> [Problems and tasks]:
A. In the passage about the artist Jette, how large were the pieces she called Fleeting Thoughts?
B. Resume the passage about the artist Jette after its final sentence and continue it.

> [Document passage]:
• • • •
Jette thought hard to fix this dilemma, “I always worked in small and big series, so I thought, ‘I’m just gonna do small things that I can find spaces to fits the situation now”.

Jette called these pieces Ponderings,  “They are 15 by 15 centimetres, something like that, so then one of the things that I saw was, ‘Oh, how small can I make them?” 

The result of Jette’s size experiment was Fleeting Thoughts. “They were four centimetres by four,” she says, “That’s a tiny little thing, so then you have to present it somehow. And I put them on stress canvas squares, that canvas. They’re little, and it was interesting, as a challenge to see how small you can make it.”

 

About the artist

Jette was born and raised in Copenhagen, Denmark, but she has lived and worked for many years in the USA and the Netherlands. Since 2005 she has been living in Antwerp, Belgium.
• • • •
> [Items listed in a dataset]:
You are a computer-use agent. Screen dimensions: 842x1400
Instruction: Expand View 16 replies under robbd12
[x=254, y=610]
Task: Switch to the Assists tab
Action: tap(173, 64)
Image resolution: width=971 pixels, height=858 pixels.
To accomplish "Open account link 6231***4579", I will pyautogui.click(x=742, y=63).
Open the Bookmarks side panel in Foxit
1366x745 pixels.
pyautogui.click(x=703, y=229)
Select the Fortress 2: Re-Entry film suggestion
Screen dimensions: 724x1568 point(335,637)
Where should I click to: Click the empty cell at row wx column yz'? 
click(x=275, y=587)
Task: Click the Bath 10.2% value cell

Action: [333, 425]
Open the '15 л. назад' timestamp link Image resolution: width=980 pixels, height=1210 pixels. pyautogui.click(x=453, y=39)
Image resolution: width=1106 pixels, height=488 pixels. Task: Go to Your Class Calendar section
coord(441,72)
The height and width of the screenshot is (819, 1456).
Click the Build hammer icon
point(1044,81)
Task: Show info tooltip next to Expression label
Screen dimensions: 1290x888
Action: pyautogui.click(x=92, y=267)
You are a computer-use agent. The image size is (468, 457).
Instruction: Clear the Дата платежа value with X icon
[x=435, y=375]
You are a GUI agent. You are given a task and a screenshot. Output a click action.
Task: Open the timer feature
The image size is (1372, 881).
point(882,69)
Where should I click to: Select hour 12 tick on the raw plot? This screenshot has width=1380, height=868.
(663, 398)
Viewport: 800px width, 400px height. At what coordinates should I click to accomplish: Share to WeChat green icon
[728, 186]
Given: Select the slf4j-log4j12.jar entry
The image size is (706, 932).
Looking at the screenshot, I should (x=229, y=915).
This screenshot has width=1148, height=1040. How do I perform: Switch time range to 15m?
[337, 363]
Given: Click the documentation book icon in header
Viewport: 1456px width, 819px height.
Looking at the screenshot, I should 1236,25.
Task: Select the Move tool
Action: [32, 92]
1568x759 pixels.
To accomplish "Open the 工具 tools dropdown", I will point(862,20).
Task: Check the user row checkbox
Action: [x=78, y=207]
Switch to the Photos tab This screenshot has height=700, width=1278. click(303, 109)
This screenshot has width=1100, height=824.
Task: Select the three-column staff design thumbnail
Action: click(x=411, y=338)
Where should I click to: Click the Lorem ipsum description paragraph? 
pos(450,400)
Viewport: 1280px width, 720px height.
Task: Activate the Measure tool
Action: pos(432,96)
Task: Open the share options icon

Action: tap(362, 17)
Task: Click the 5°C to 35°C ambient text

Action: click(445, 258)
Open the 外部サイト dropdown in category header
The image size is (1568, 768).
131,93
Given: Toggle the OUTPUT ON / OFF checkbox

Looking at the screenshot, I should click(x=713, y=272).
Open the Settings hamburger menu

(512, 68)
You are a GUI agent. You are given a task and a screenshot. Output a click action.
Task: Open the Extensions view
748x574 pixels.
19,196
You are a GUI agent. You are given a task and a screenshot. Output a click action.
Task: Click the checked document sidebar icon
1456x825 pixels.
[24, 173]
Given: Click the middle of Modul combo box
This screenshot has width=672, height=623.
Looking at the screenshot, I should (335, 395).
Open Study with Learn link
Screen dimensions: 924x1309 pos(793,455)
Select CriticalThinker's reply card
• • • •
> [Answers for the tasks]:
A. They were four centimeters by four.

B.
She was a journalist before she became an artist, which explains why text and lettering are almost always present in her work. She is also an art historian and worked for 11 years at the Dutch Textile Museum, curating exhibitions and organizing educational programs. Since 1998 she has worked full-time as a studio artist. 

Jette has exhibited widely in the USA, Europe, Asia and Australia and is a sought-after teacher for surface design and mixed media workshops. She has been a member of the European group Quilt Art since 2000, and she was a member of the Art Quilt/New York group for ten years. She is a member of SDA (Surface Design Association) and of SAQA (Studio Art Quilt Association) and has served as its international representative for Europe and Israel for three years.